TASK BRIEF: In the listing below, the answer starts at the line that has "You are a computer-use" and stops after the line that has "Instruction: Expand the"; please repeat that part exactly and nothing more.

TASK INPUT:
• • • • •
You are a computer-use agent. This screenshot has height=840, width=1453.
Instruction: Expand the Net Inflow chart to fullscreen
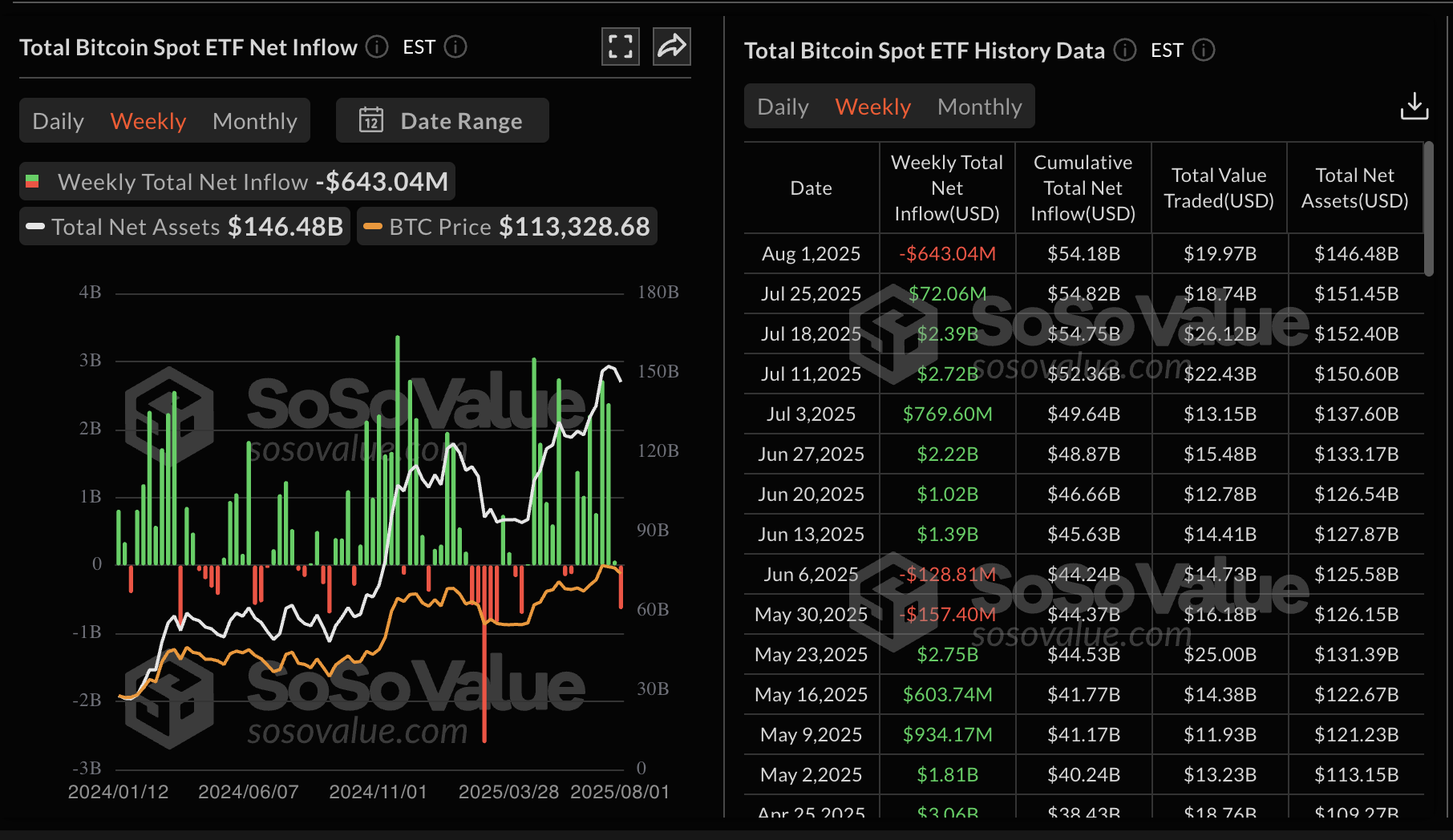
• • • • •
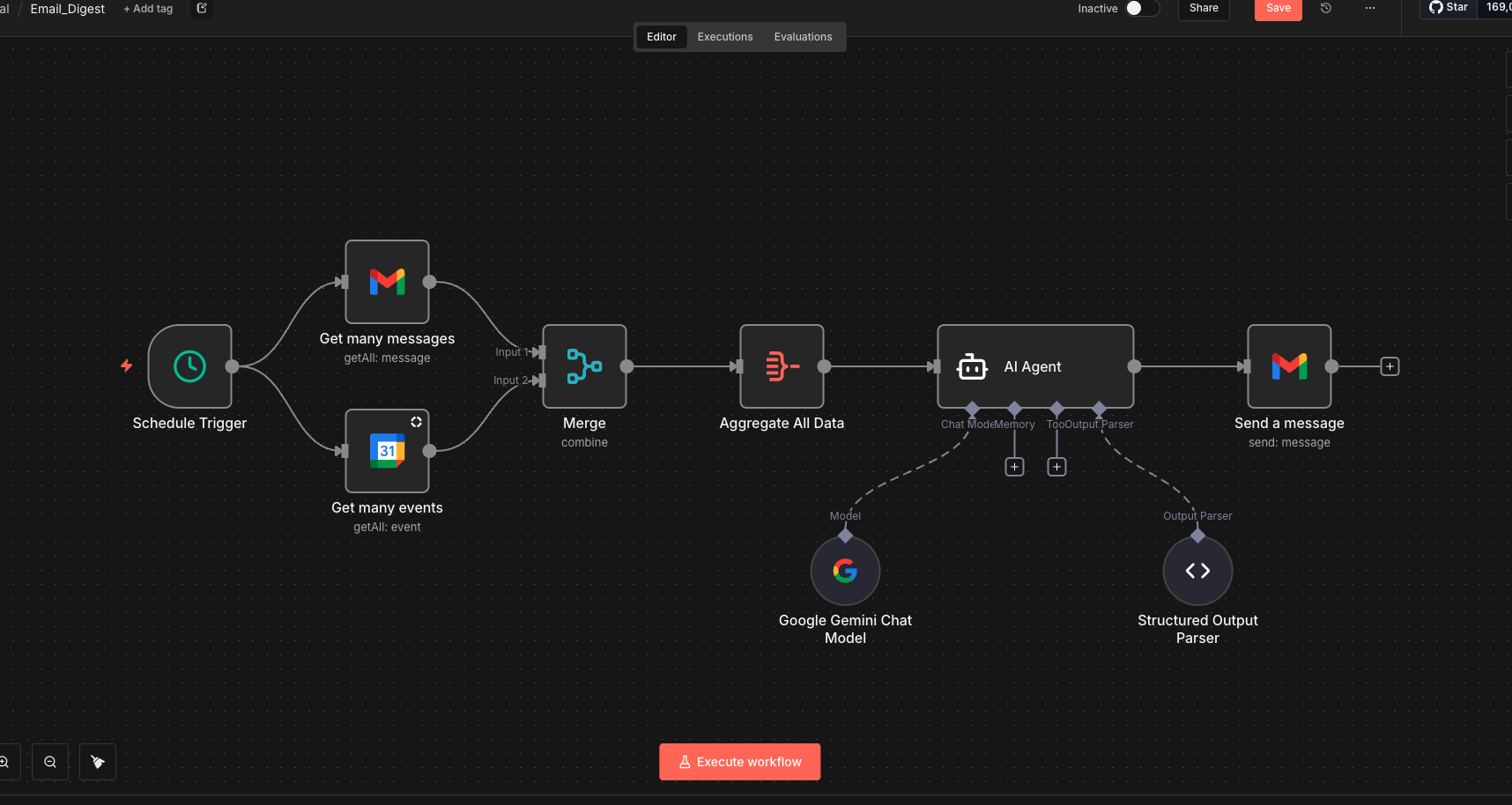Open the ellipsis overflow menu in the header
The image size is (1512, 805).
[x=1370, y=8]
• • • • •
WRITTEN SOLUTION:
You are a computer-use agent. This screenshot has height=840, width=1453.
Instruction: Expand the Net Inflow chart to fullscreen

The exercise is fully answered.